[fpc-devel]Mac OS X pre-release version of the Free Pascal Compiler available!
Jonas Maebe
jonas at zeus.ugent.be
Sun Jan 4 23:23:40 CET 2004
Hello,
I'm very glad I can announce that today, for the first time I've been
able to do a "make cycle" under Mac OS X (compile the compiler with
itself, and then again with the resulting compiler, and then once
more). This means that the compiler is now self-hosting under
Darwin/Mac OS X, and ready for first testing!
--- What is ready?
* The basic units required to cycle the compiler (mostly file-system
and exception handling related)
* The PPC code generator is in quite good shape (correctness-wise). On
Linux/PPC, our regression test suite currently shows 17 errors (on 2185
tests), versus 10 for the 80x86 version. I have not yet run the test
suite under Mac OS X, and some OS-specific things will probably still
need fixing
--- What is still left to do?
* Mac OS (X) specific:
* Port the missing RTL units (mainly text console handling)
* Create a Mac OS X installer package definition
* Try to create some kind of plug-in so the compiler can be called
from XCode and Project Builder
* Run the test suite and fix bugs
* Fix support for importing global variables from shared libraries
* Replace as many of my handwritten assembler routines with calls to
libc versions, as Apple is much better at writing fast ppc assembler
code that I am :) Do the same for the generic math routines.
* Support the Apple dialect so we can use the Universal Interfaces
* Finish Classic Mac OS support
* ...
* PPC-specific:
* improve AIX abi-compatibility (e.g., we don't pass records as the
AIX abi prescribes)
* create a PPC-optimizer (if only a peephole optimizer for starters)
* re-enable support for register variables (that's not really
PPC-specific, but the PPC will benefit a *lot* of that)
--- System requirements
The Darwin RTL is based on libc and uses only a few basic library
calls. Therefore, even though I compiled the binary below on Mac OS X
10.3.2, it should theoretically run on everything, even the Mac OS X
Public Beta :) The BSD subsystem and the Developer Tools (or XCode)
must be installed, though. There are no further requirements.
--- Where to get it
* The source
You can get the source code of the compiler and rtl by following the
instructions at <http://www.freepascal.org/develop.html#cvs>. To
recompile the compiler and rtl, first download and install the binary
snapshot as indicated below, then go in the fpc/compiler directory you
checked out from cvs and type "make cycle".
* The binary snapshot
You can download a minimal binary snapshot from
<http://jonagold.elis.ugent.be/~jonas/fpc/fpc-darwinppc
-20040104.tar.bz2>. I would suggest not unpacking it with Stuffit
Expander, but on the command line. Use
gnutar xjvf fpc-darwinppc-20040104.tar.bz2
and it will expand the file in the current directory. You'll get one
directory (fpc) with two subdirectories: bin and rtl. The bin directory
contains the two program files, ppcppc (the actual compiler) and fpc
(the compiler front-end). The rtl directory contains a darwin
subdirectory with all units.
The easiest will be if you put this fpc directory in your home
directory, then create a file called ".fpc.cfg" (note the extra "." at
the start) in your home directory with as contents (replace
<your_short_name> with your short login name)

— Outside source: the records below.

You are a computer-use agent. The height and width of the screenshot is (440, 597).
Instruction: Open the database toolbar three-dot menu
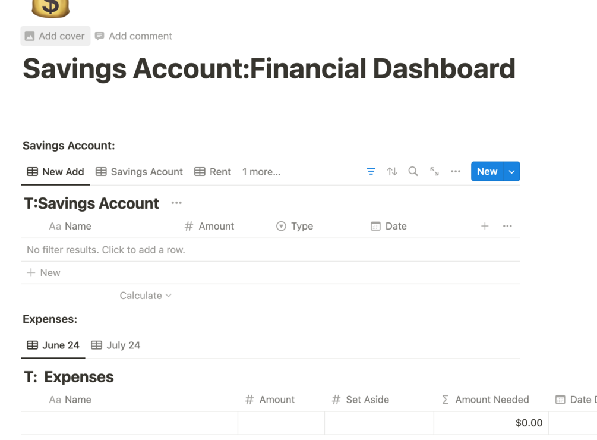click(x=456, y=172)
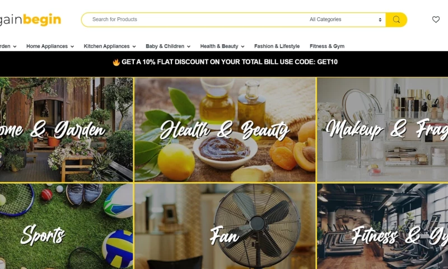
Task: Expand the Health & Beauty nav chevron
Action: [x=242, y=47]
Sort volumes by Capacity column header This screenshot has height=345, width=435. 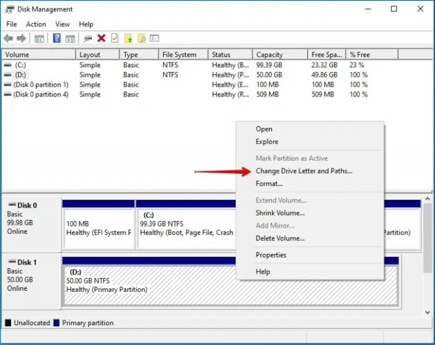pos(270,55)
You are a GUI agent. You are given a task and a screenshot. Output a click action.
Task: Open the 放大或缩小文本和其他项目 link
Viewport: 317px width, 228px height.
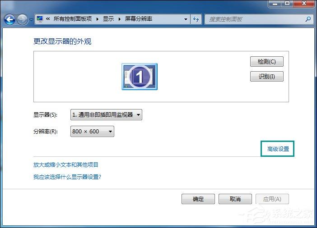pyautogui.click(x=66, y=165)
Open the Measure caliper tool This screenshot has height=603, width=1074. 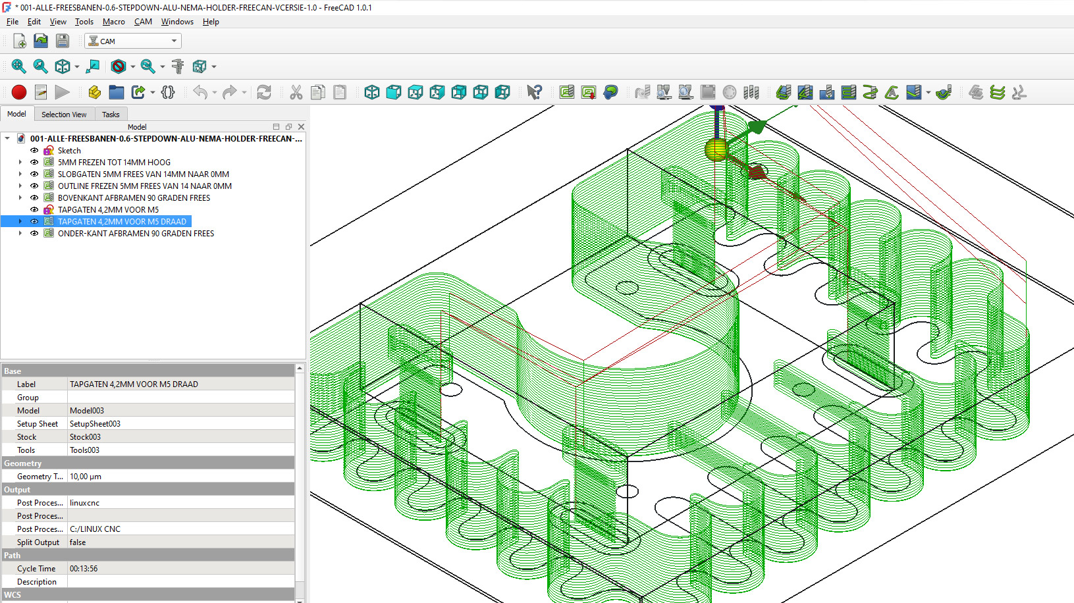(x=178, y=66)
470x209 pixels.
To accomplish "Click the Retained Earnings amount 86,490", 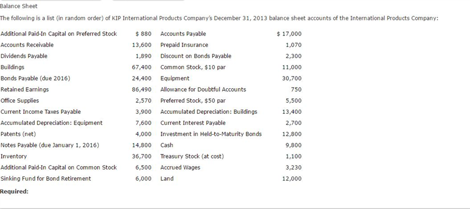I will (x=142, y=89).
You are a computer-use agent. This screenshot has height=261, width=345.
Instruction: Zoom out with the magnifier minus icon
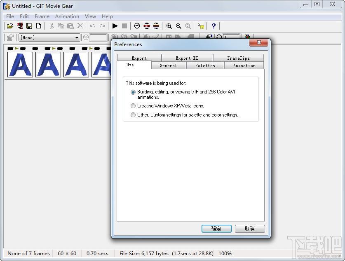tap(178, 26)
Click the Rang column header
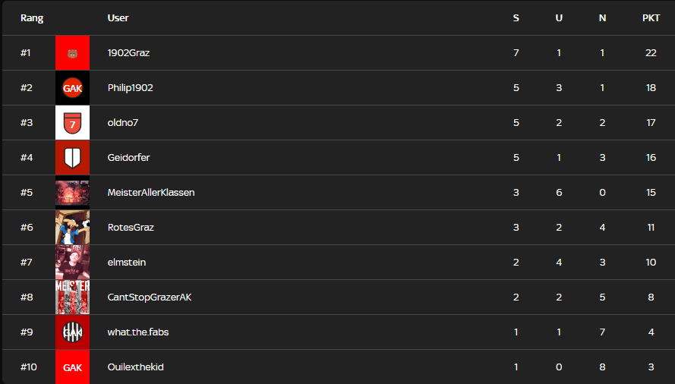Screen dimensions: 675x384 (32, 18)
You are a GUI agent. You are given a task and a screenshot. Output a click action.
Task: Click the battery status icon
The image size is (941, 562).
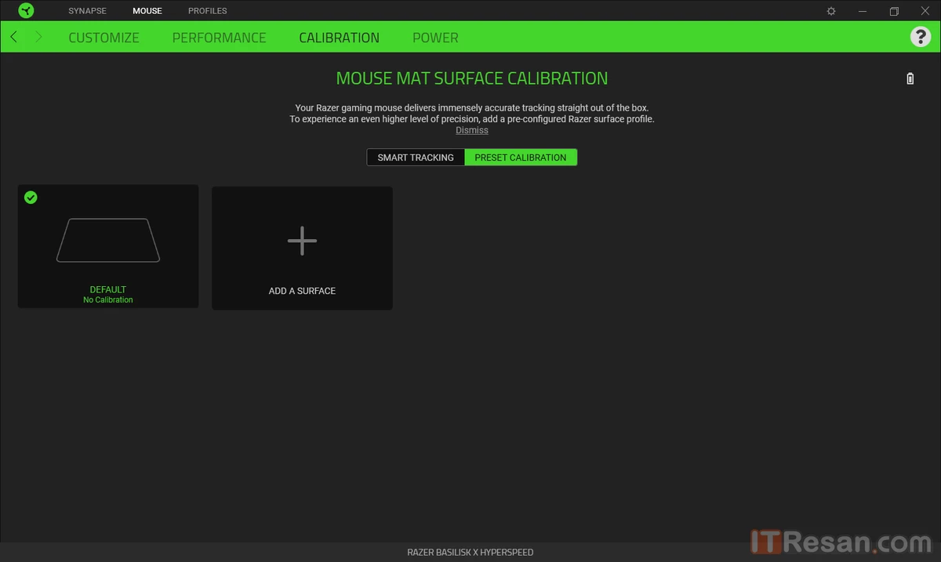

-Fu/Users/<your_short_name>/fpc/rtl/darwin
-O1
-vei
Next, if your shell is bash, add the following to the file
.bash_profile in your home directory (create the file if it doesn't
exist yet):
export PATH=~/fpc/bin:"$PATH"
If your shell is tcsh, add the following to the file .tcshrc in your
home directory:
setenv PATH ~/fpc/bin:{$PATH}
Type 'exit' in the Terminal window, and then open a new one. From now
on, you can compile programs by going to the directory with your source
files and typing e.g.
fpc helloword.pas
Run the result by typing
./helloworld
Happy programming, and bug reports are of course welcome!